В феврале 1810 года Карамзин шесть дней гостил в Твери. Каждый день его приглашали во дворец на обед, а по вечерам он читал главы из «Истории государства Российского». На чтениях присутствовали принц, муж великой княгини, и младший брат императора великий князь Константин Павлович. Как всегда, чтение Карамзина произвело большое впечатление.
По возвращении в Москву он сообщил брату о своей поездке в Тверь: «Они пленили меня своею милостью… Милость ко мне великой княгини, великого князя Константина Павловича и вдовствующей императрицы служит для меня не малым ободрением в моих трудах.
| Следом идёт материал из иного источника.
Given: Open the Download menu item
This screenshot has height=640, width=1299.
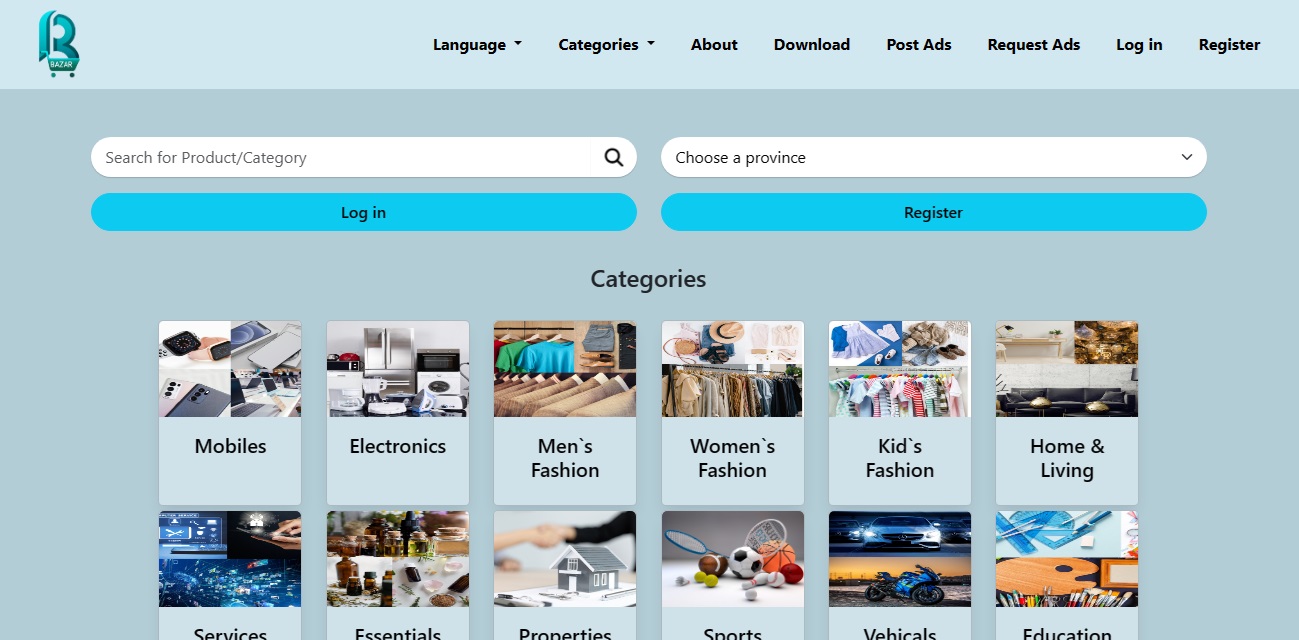Looking at the screenshot, I should (812, 44).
От первой я недавно получил весьма лестное письмо. Императрица приказала сказать мне, что она брала участие в моей болезни и завидует великой княгине, которой я читал свою „Историю“. Константин Павлович также отзывается обо мне с отличным благоволением. Пишу к Вам об этом, зная, что Вы, любезнейший братец, участвуете во всем, до меня касающемся».
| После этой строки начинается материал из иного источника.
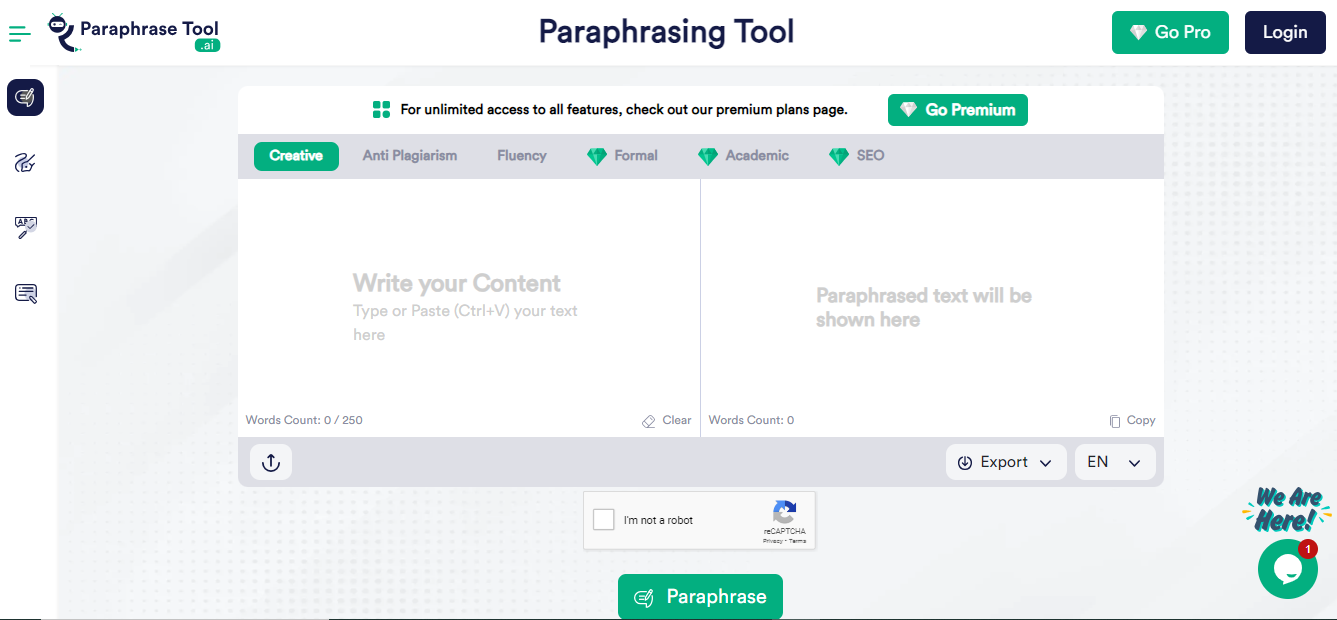Open the pen signature sidebar tool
Второй раз Карамзин гостил в Твери в начале декабря. «Недавно был я в Твери, — сообщает он об этой поездке брату, — и осыпан новыми знаками милости со стороны великой княгини. Она русская женщина: умна и любезна необыкновенно. Мы прожили около пяти дней в Твери и всякий день были у нее. Она хотела даже, чтобы мы в другой раз приезжали туда с детьми».
Двор великой княгини оказывал довольно значительное влияние на политику Петербурга; император прислушивался к мнениям и советам сестры. «Дней Александровых прекрасное начало», как охарактеризовал А. С. Пушкин первые годы царствования Александра I, ознаменованное попытками либеральных реформ, кончилось разочарованиями: почти ничего из благих намерений осуществить не удалось, в осуществленных же преобразованиях обнаружилось великое множество недостатков. В Твери критиковали политику царя.